1.2. Latency vs. Throughput

AI System Design Interview Guide (2025)

ML System Design Design Patterns

5 min read 872 words

🪄 Step 1: Intuition & Motivation

Core Idea (in 1 short paragraph): In machine learning systems, speed and capacity are like two sides of a seesaw. You can either respond quickly to one user (low latency) or handle many users at once (high throughput) — but doing both perfectly is almost impossible. Understanding how to balance these two is the heart of designing efficient ML systems.
Simple Analogy: Picture a coffee shop.
- Latency is how long one customer waits for their latte.
- Throughput is how many cups the café can serve in an hour. Hire more baristas (parallelism), and you can serve more people (throughput). But if one espresso machine slows down, everyone waits (latency). That’s the trade-off ML engineers face too.

🌱 Step 2: Core Concept

Latency and throughput define how fast and how much your system can process. Let’s unpack them one layer at a time.

What’s Happening Under the Hood?

When an ML model serves predictions (say, a recommendation API), two key forces interact:

Latency measures response time — how long it takes from the moment a request arrives until a prediction is returned. Example: A user clicks “Show Recommendations,” and the model responds in 150 milliseconds.
Throughput measures volume over time — how many predictions the system can make per second or minute. Example: Your system handles 10,000 predictions per second (10K QPS).

However, improving one often hurts the other:

Serving requests one by one gives low latency but wastes hardware efficiency.
Processing requests in batches increases throughput but adds waiting time for batch formation — increasing latency.

Why It Works This Way

Both metrics compete for system resources like CPU/GPU time, memory, and network bandwidth. If we imagine your system as a busy restaurant kitchen:

The chef (GPU) can make one dish very fast (low latency) if there’s only one order.
But to feed 100 customers, the chef must prepare dishes in batches (higher throughput), which means each customer waits longer (higher latency).

This is why ML inference systems often use batching, queuing, and asynchronous processing to balance the trade-off dynamically.

How It Fits in ML Thinking

In ML system design:

Latency matters for user-facing applications — voice assistants, search autocomplete, or fraud checks.
Throughput matters for backend analytics — model retraining, embedding generation, or daily predictions.

Top engineers learn to tune both, not just pick one. That means designing for low latency during peak hours while sustaining high throughput during heavy loads — a balance achieved through hardware choices, caching, and parallelism.

📐 Step 3: Mathematical Foundation

Latency–Throughput Relationship

We can model their relationship simply:

$$ \text{Throughput} = \frac{N}{T_\text{total}} $$

$$ \text{Latency} = \frac{T_\text{total}}{N} $$

Where:

$N$ = number of requests processed
$T_\text{total}$ = total time to complete all requests

As $N$ increases (more requests per batch), throughput improves — but individual latency rises because each request waits for others to join the batch.

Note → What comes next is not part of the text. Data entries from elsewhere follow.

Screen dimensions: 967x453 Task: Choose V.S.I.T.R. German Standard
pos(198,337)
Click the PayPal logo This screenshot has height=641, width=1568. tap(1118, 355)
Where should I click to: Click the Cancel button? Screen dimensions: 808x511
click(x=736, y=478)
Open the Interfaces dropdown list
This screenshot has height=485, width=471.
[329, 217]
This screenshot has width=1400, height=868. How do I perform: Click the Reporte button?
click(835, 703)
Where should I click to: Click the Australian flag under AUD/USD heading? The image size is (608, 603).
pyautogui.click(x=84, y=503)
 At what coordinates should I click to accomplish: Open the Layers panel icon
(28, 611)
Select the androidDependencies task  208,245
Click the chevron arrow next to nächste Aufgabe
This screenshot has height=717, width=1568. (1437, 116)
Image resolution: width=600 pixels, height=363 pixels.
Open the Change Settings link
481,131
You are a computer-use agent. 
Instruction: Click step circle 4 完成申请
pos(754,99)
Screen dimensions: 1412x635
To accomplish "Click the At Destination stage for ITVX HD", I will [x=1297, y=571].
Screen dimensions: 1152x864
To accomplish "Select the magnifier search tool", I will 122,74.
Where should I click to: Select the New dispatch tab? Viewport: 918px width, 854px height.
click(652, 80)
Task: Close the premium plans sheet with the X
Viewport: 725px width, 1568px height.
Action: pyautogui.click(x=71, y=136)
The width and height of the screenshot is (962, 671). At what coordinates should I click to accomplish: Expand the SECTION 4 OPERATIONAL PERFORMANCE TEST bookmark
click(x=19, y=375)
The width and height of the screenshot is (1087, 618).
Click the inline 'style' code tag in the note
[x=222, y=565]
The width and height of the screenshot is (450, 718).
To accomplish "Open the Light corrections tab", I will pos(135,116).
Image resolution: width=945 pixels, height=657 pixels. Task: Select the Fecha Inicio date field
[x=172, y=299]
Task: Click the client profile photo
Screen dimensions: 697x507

Think of latency and throughput like seesaw partners — push one side up, and the other side dips. To make both happy, engineers introduce micro-batching, multi-threading, or asynchronous queues that balance responsiveness with hardware efficiency.

P99 Latency (Tail Latency)

$$ \text{P99 Latency} = \text{Time below which 99% of requests are served} $$

This means 99% of your users get responses faster than that number. The slowest 1% (“the long tail”) often hides bottlenecks like slow queries, GC pauses, or overloaded nodes.

Average latency can lie. Even if your average is 100ms, users stuck in the top 1% might experience 2 seconds — enough to ruin user experience. That’s why monitoring P95 and P99 latency is a must in production.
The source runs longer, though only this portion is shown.